Objective 1: In the court opinion on prejudgment interest, what interest rate does the plaintiff use in his computation?
Objective 2: Using the court opinion on prejudgment interest, explain why the Court concluded after trial that the plaintiff had failed to prove entitlement to interest.
Objective 3: Carry the court opinion on prejudgment interest forward from its final sentence, writing the next part.

──────── Text segment ────────

After a bench trial, the Court awarded judgment in favor of plaintiff in the amount of $222,300 based only on his accounting claim. See Sriraman v. Patel, No. 09 Civ. 5531, 2011 WL 213855, at *12 (E.D.N.Y. Jan. 24, 2011). This amount was arrived at by construing the income from most, but not all, of the subject contracts as generating partnership revenue. The Court noted that while plaintiffs complaint and trial brief had requested interest, no theory or method of computing interest had been offered, and thus plaintiff had failed to prove entitlement to interest.

DISCUSSION

Plaintiffs motion argues several points. First, he contends that his request for prejudgment interest was not “waived” because it was mentioned in his complaint and post-trial brief. Second, plaintiff contends he is entitled to prejudgment interest as of right because he has prevailed on his breach of contract claim, and state law requires an award of prejudgment interest on such claims. Third, plaintiff argues, alternatively, that even if he is not entitled to interest as of right, the Court should exercise its discretion to award interest. Plaintiff uses the 9% interest rate set forth in New York Civil Practice Law and Rules § 5004 from the date of dissolution of the partnership (June 30, 2008) to the date of the Court’s Order (January 20, 2011). This computation, the mathematics of which defendant does not challenge, comes to $51,234.

──────── Material provided ────────

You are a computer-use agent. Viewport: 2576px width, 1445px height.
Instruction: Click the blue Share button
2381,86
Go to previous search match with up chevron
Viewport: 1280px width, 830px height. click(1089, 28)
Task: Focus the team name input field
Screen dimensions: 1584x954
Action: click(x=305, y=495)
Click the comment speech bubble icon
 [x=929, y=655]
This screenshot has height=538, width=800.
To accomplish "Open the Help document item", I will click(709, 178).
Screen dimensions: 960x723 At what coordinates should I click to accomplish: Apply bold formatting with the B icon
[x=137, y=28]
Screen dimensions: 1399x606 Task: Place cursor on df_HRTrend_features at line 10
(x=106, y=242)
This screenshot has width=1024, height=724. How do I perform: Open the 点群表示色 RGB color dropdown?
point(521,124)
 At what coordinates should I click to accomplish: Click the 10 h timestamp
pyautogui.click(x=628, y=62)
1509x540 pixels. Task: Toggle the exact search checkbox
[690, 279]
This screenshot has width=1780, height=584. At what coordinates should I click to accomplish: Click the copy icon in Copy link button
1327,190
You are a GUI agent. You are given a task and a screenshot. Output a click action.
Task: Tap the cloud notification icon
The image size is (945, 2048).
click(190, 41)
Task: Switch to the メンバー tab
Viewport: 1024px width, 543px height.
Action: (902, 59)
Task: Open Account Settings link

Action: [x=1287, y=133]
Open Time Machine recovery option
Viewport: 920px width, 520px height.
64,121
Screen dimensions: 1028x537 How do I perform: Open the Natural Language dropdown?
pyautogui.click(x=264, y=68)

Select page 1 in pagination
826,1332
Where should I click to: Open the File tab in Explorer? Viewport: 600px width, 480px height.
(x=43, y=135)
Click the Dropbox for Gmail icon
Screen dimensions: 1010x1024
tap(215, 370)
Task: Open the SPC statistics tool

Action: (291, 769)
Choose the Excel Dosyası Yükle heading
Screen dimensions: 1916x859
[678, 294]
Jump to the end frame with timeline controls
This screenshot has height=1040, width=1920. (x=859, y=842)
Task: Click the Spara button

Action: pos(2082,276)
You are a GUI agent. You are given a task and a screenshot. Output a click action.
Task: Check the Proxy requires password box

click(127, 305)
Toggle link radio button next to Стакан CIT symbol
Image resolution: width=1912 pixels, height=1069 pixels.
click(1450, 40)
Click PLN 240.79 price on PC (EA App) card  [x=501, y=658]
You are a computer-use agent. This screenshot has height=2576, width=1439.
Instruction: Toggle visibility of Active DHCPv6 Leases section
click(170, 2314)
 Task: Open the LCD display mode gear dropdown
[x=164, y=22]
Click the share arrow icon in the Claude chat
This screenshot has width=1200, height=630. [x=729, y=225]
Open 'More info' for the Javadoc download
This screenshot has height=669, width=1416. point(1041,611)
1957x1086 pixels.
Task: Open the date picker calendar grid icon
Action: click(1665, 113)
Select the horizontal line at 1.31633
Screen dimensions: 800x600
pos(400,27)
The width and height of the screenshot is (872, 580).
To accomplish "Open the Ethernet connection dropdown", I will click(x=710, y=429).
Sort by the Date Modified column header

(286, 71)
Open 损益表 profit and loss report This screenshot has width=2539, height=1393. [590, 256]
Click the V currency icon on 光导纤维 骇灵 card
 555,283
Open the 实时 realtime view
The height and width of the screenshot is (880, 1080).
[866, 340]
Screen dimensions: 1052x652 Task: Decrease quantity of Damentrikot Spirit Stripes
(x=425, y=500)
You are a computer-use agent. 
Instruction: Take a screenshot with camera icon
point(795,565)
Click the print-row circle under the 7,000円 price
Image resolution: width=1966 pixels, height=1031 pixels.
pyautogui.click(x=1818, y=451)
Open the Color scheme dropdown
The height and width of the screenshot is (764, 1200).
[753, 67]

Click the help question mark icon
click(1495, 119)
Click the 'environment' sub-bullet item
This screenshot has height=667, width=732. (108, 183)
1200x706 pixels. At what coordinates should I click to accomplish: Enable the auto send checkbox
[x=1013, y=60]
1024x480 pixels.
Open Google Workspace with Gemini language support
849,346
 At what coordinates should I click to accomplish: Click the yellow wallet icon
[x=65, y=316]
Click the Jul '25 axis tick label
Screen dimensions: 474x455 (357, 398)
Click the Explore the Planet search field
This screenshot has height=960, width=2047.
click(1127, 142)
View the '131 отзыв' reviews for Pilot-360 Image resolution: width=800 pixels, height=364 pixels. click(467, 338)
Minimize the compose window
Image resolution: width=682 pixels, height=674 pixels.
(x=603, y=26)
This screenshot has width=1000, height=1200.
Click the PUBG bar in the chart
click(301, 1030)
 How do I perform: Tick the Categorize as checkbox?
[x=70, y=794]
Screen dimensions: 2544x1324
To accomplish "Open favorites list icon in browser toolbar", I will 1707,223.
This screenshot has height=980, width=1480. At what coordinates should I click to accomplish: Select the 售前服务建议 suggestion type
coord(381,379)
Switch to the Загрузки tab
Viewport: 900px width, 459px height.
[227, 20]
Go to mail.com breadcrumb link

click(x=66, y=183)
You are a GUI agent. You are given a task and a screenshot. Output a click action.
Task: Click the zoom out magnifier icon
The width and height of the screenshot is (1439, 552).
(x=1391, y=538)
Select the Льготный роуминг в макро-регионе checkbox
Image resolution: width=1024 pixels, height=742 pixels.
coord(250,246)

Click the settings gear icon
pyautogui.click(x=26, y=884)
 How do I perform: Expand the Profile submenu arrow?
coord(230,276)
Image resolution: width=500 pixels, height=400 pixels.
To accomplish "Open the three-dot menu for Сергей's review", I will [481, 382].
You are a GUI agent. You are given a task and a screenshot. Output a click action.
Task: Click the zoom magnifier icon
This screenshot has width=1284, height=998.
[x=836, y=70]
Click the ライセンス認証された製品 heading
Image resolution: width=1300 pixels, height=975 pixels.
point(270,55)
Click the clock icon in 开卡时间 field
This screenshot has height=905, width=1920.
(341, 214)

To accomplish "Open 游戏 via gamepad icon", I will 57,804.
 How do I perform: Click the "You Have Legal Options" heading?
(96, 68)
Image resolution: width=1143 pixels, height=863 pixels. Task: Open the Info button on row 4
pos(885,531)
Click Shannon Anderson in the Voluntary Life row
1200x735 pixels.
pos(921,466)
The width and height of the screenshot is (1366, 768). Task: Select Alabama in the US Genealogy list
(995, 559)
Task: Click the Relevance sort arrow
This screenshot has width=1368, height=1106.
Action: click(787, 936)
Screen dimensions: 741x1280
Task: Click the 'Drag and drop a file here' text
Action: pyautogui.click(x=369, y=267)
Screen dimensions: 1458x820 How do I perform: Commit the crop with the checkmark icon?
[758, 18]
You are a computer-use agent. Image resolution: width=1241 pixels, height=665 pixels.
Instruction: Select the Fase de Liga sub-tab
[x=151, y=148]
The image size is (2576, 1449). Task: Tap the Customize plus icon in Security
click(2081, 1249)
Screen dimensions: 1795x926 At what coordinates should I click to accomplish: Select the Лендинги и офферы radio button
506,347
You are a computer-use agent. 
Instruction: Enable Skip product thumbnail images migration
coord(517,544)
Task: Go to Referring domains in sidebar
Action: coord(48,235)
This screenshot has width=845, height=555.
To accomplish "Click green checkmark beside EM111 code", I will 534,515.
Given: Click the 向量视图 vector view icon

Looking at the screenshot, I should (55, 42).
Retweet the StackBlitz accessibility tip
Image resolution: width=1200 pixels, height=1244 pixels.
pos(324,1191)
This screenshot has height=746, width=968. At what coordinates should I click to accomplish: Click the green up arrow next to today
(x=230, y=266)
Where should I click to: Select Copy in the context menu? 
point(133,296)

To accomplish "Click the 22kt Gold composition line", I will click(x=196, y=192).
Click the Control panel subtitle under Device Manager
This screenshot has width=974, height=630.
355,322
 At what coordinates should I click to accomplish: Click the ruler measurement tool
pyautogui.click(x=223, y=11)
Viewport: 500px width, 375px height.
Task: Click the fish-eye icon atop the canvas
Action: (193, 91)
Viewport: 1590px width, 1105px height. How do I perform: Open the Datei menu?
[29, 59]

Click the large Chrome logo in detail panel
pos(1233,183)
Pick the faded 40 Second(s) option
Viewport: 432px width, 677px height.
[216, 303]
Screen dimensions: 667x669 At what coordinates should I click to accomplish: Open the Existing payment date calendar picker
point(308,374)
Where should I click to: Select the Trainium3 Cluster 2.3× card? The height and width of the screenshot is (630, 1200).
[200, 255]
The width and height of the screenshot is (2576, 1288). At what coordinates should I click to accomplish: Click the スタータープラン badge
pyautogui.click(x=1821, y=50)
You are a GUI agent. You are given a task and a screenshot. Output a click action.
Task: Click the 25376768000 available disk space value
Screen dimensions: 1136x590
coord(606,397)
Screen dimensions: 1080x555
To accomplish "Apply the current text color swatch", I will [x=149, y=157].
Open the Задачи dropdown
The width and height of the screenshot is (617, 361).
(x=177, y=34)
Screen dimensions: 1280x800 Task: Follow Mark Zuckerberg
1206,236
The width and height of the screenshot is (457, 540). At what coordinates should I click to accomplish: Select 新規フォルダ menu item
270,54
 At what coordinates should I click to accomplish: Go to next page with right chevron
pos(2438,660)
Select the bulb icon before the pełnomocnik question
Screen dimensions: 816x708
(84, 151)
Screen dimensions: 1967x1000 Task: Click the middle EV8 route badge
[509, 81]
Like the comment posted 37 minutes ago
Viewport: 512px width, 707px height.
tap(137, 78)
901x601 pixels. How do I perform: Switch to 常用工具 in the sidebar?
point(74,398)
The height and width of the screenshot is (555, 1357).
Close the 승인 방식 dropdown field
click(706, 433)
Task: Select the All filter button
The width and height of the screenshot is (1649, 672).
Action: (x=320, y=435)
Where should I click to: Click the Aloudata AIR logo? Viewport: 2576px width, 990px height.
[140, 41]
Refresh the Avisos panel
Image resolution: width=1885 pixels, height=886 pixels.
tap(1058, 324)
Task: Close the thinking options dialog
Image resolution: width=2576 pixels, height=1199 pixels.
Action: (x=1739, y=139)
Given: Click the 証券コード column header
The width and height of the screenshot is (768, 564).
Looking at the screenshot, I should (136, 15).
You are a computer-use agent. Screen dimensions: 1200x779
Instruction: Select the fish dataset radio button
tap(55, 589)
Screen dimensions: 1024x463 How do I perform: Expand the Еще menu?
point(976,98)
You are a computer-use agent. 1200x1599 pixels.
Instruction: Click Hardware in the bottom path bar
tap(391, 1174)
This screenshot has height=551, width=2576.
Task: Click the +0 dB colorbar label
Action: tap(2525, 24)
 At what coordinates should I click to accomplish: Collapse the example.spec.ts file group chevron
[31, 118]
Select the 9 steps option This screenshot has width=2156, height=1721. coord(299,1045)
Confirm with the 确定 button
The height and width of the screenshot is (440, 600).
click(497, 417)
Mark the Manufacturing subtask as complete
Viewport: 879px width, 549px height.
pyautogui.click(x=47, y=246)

────────

Result 1: The plaintiff uses a 9% rate, taken from New York Civil Practice Law and Rules § 5004.

Result 2: The plaintiff's complaint and trial brief had requested interest, but he offered no theory or method of computing it. Because of that omission, the Court held that he had not proved he was entitled to interest.

Result 3:
I. The “Waiver” Issue

Initially, plaintiff cites authority holding that he did not waive his right to interest because he mentioned it in his complaint and post-trial brief (without discussing it in either). See Adams v. Lindblad Travel, Inc., 730 F.2d 89, 93 (2d Cir.1984); Lee v. Joseph E. Seagram & Sons, Inc., 592 F.2d 39, 42-44 (2d Cir.1979); Stanford Square, L.L.C. v. Nomura Asset Capital Corp., 232 F.Supp.2d 289, 291 (S.D.N.Y.2002). Waiver is not the point. This was a failure of proof. Plaintiff gave the Court no theory of how interest should be calculated, nor at what rate, nor when the alleged right to interest accrued. As this motion has shown, an award of interest in this case raises reasonably complex issues as to accrual date and rate, and plaintiff did not discuss them at all. Simply asserting “together with interest,” which is all plaintiff did, hardly gives this Court any basis for finding that plaintiff has proven entitlement to this specific element of damages in a specific amount.

It may be that in a single-count breach of contract case with a clear accrual date, the interest can be readily determined based on proof of the underlying claim. See CPLR § 5001(b); see also Brushton-Moira Cent. Sch. Dist. v. Fred H. Thomas Assocs., P.C., 91 N.Y.2d 256, 261-63, 669 N.Y.S.2d 520, 692 N.E.2d 551 (1998). But where, as here, the right to interest is based on an equitable claim, plaintiff had an obligation to advance an argument as to why the Court should exercise its discretion to award prejudgment interest, or, at least, provide a theory as to an accrual date and the appropriate rate of interest.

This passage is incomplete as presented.